Pick every line from the data that holds the word "Visit".

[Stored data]
============
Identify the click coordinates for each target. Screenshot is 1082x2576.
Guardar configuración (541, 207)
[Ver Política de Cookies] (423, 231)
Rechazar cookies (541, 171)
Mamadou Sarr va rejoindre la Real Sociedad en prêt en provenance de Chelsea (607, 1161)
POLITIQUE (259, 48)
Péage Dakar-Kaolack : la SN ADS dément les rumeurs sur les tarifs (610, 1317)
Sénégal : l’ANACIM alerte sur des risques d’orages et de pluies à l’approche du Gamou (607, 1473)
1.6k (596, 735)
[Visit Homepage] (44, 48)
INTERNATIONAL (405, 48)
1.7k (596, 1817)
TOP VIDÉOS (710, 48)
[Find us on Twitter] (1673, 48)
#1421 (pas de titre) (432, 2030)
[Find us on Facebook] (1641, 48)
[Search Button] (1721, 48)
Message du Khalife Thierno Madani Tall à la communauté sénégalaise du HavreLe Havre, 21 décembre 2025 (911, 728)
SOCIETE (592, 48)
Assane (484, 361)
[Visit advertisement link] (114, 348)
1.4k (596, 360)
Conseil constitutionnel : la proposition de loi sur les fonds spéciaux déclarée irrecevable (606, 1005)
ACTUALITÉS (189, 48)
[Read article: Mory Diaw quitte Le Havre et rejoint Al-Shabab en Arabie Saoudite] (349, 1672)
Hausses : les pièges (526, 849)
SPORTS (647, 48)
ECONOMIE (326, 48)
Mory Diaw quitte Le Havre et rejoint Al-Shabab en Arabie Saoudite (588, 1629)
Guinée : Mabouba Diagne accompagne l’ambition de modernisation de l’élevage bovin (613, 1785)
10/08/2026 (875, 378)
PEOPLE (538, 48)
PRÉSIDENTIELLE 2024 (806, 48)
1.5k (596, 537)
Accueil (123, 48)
============
SOLUTION:
[Visit Homepage] (44, 48)
[Visit advertisement link] (114, 348)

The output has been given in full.